C’è il dolore ma c’è anche la speranza. Perché “la preghiera è la forza mite e santa da opporre alla forza diabolica dell’odio, del terrorismo e della guerra”. Lo ha detto Papa Francesco, al termine dell’Angelus, invitando i fedeli a unirsi alla Chiesa in Terra Santa a una giornata da dedicare “alla preghiera e al digiuno”, fissata a martedì 17 ottobre. Accanto agli appelli, c’è bisogno di altro. Della forza motrice che alimenta il dialogo, il confronto, anche la ragione.
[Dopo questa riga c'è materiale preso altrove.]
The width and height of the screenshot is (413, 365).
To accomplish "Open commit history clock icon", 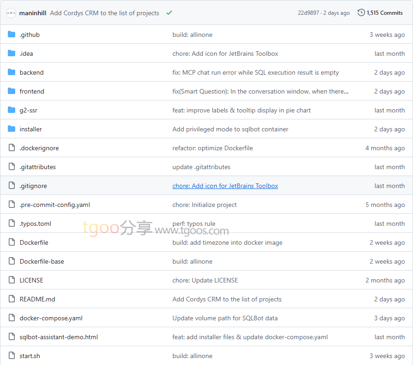I will 361,13.
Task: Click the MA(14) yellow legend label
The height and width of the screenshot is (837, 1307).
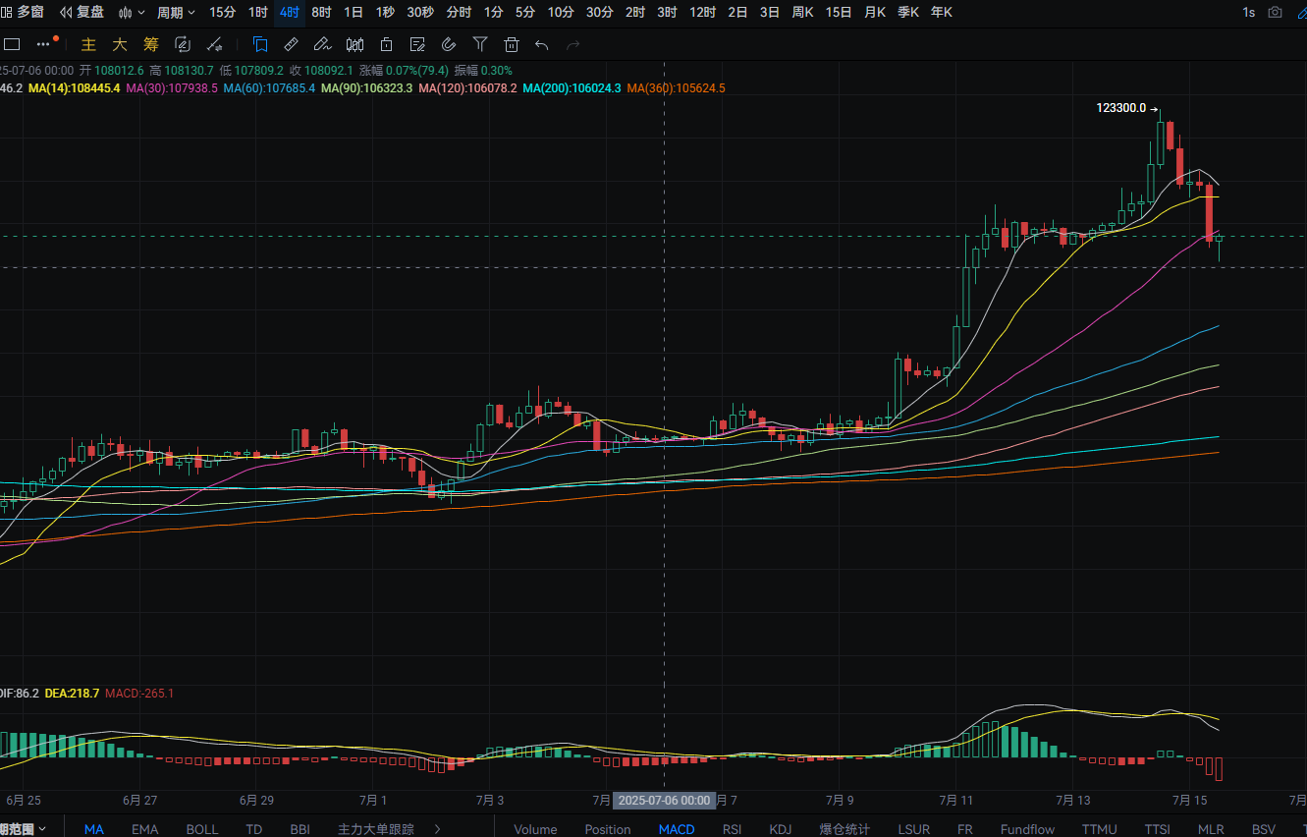Action: click(x=75, y=87)
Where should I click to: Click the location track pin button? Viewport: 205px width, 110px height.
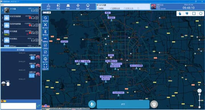tap(45, 33)
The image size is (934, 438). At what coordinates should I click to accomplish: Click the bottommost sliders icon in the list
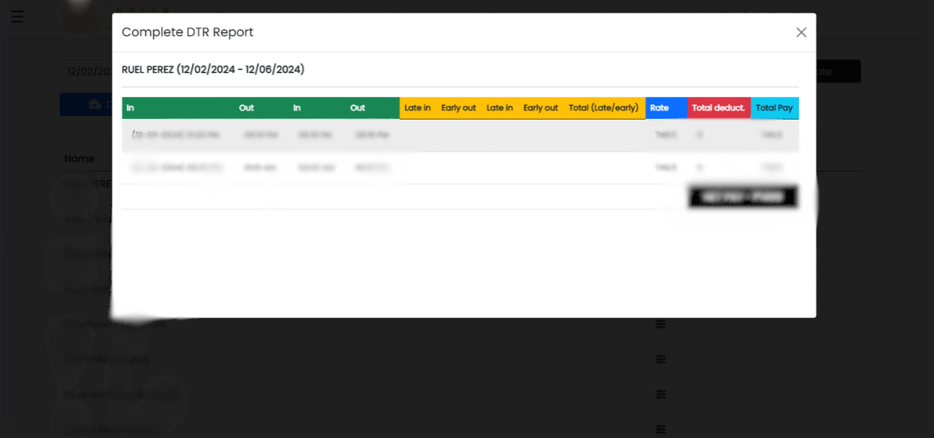(x=660, y=429)
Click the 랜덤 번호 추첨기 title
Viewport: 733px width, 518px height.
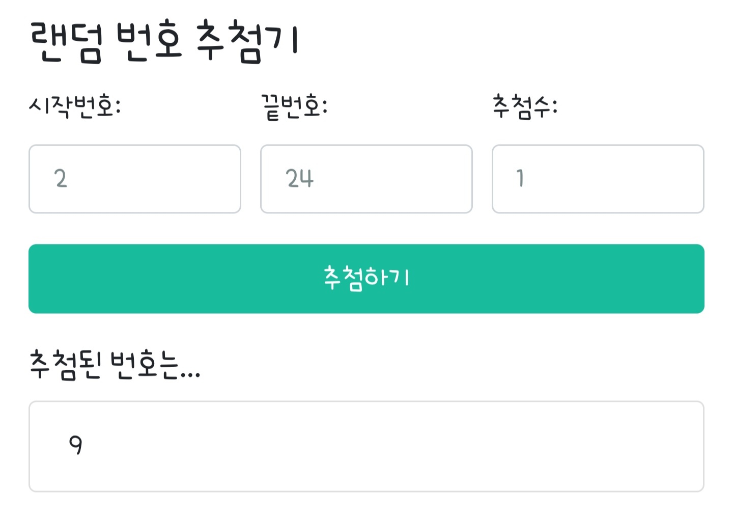(164, 42)
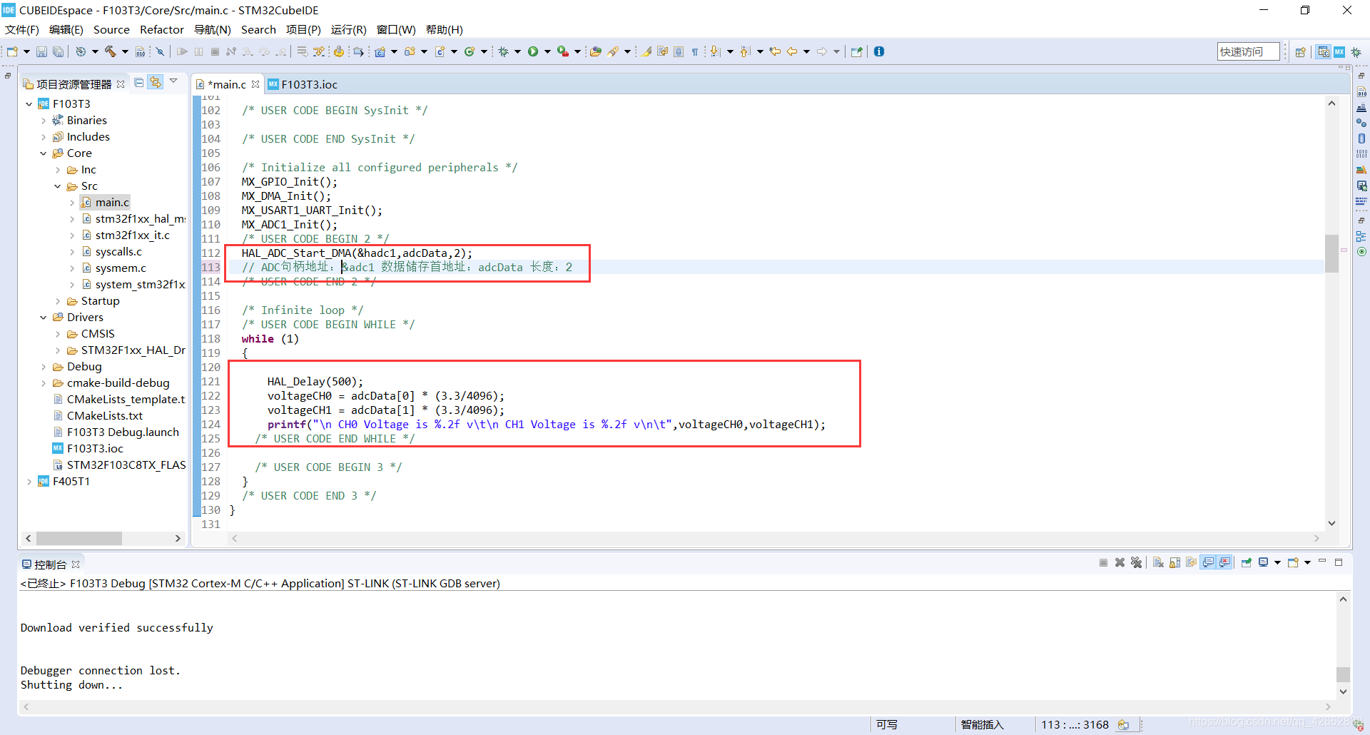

Francesco rinnova il suo appello alla liberazione degli ostaggi e all’impegno, da parte delle forze in campo in Medio Oriente (e anche nel Nagorno-Karabakh), affinché “i bambini, i malati, gli anziani, le donne e tutti i civili non siano vittime del conflitto”. Ma anche per garantire “il diritto umanitario, soprattutto a Gaza, dov’è urgente e necessario garantire corridoi umanitari e soccorrere tutta la popolazione”. Poi occorre la preghiera, l’invocazione del bene accanto alla richiesta di far tacere la violenza: “Non si versi altro sangue innocente, né in Terra Santa, né in Ucraina o in qualsiasi altro luogo”, perché “le guerre sono sempre una sconfitta, sempre”.
Un uomo potente, che è anche un padre generoso, “invita a condividere la sua gioia” per il banchetto di nozze del figlio. È l’immagine che offre la lettura del Vangelo, rivelando una persona buona di cuore e che, soprattutto, non costringe nessuno a unirsi a lui. Senza però dimenticare di invitare tutti, “offrendo gratuitamente un’occasione di incontro, di festa”. Esattamente ciò che prepara Dio per noi: “Un banchetto, per essere in comunione con Lui e tra di noi”. Qualcosa che richiede tempo, un “sì” da dire in libertà. Esattamente “il tipo di relazione che il Padre ci offre: ci chiama a stare con Lui, lasciandoci la possibilità di accettare o non accettare. Non ci propone un rapporto di sudditanza, ma di paternità e di figliolanza, che necessariamente è condizionato dal nostro libero assenso”.
L’uomo ottiene dei rifiuti iniziali. Ossia, la metafora del “no” a Dio. Eppure quel padre non si arrende, “allarga l’invito, finché trova chi lo accetta, tra i poveri. Fra loro, che sanno di non avere molto altro, tanti vengono, fino a riempire la sala”. Molte volte, ha spiegato Papa Francesco, “non ci curiamo dell’invito di Dio perché intenti a pensare alle nostre cose! Spesso si lotta per avere il proprio tempo libero, ma oggi Gesù ci invita a trovare il tempo che libera: quello da dedicare a Dio, che ci alleggerisce e risana il cuore, che accresce in noi la pace, la fiducia e la gioia, che ci salva dal male, dalla solitudine e dalla perdita di senso”. Un invito al quale vale la pena rispondere, “nella Messa, nell’ascolto della Parola, nella preghiera e anche nella carità, perché aiutando chi è debole o povero, facendo compagnia a chi è solo, ascoltando chi chiede attenzione, consolando chi soffre, si sta con il Signore, che è presente in chi si trova nel bisogno”.